If you’re out at a restaurant with your family, and “unexpectedly run in” to another table of family friends who you haven’t seen in decades, but apparently their grandson has really shot up like a beanstalk and has waxed off his unibrow and has opened up a field hockey program for underprivileged kids, don’t sit back in your seat and chug an entire bottle of wine. Instead, act inquisitively about this person, then consider rattling off a list of your own accomplishments. Feel free to tell them every small detail of your job, right down to the very last semi colon. If you’re a Sex & Dating Editor like me, tell them about that masturbation article you wrote last month. Then smile pleasantly, and bid them adieu.

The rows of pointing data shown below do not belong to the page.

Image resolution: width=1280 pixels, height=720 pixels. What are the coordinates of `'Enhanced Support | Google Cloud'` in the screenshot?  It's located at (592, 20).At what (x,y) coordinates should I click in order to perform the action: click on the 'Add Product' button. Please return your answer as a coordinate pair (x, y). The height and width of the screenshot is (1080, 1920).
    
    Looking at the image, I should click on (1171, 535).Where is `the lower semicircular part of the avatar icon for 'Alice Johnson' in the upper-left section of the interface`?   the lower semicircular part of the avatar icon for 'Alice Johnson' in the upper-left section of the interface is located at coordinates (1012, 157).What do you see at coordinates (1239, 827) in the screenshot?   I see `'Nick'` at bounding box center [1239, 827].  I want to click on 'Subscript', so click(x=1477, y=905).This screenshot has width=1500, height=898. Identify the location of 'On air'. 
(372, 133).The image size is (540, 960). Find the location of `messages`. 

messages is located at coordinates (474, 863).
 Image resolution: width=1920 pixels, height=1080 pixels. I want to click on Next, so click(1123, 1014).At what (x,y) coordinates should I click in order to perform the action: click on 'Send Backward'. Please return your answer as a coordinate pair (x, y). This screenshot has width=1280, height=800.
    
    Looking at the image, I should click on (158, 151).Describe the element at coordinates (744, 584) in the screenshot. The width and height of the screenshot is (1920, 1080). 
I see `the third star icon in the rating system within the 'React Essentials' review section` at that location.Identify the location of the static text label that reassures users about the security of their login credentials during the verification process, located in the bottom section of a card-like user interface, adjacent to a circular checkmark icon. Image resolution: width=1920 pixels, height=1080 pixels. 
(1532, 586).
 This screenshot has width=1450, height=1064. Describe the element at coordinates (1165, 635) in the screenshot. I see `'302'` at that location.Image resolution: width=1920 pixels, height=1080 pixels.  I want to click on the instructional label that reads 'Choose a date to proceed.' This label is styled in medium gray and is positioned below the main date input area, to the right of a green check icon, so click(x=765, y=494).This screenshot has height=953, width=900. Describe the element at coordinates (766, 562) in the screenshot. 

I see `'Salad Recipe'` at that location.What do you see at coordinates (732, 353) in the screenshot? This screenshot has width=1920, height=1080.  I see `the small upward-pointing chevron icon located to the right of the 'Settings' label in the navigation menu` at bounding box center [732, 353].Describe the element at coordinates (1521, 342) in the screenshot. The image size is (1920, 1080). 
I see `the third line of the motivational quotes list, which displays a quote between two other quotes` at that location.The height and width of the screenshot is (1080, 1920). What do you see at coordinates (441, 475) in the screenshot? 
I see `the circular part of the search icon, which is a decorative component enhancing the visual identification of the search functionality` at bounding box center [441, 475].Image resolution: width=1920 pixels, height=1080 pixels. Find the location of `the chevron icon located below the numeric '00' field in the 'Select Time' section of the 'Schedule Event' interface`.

If you’re attending your fifth wedding of the year (this may be a problem very specific to Persians), and you find yourself seated at the kids table, where everyone dining with you is under the age of 10 except for one, single bachelor named Hamid, who is getting his masters in engineering and is “waiting for more information to be released” before making his mind up about climate change, do not spend the entire ceremony in the bathroom (people apparently think this is weird). Instead, dance with the flower girl. Go hang out with your drunk aunt. Wrestle on the ground with a few strangers for the bouquet. Gawk at the Persian knife dance. Enjoy the night and try your best to ignore the fact that you were blatantly set up by meddling relatives.
While I’m always game to rant about relatives, I must also acknowledge how blessed I feel to come from a family with such a rich cultural history and so much love to go around — even if they do sometimes show up announced or try to set me up with their friend’s in-law’s step-son. I understand that as a first-generation American, upholding the traditions of the country from which I descend is a big responsibility, and one that I take seriously. But I intend to scold my kids in Farsi and cook them stews that they can’t pronounce, no matter who I fall in love with. In the meantime, I plan to keep dating my partner, eating with my extended family every Sunday night, and dodging their not-so-subtle attempts at setting me up. You can’t pick your family — but that doesn’t mean you should let your family pick yours!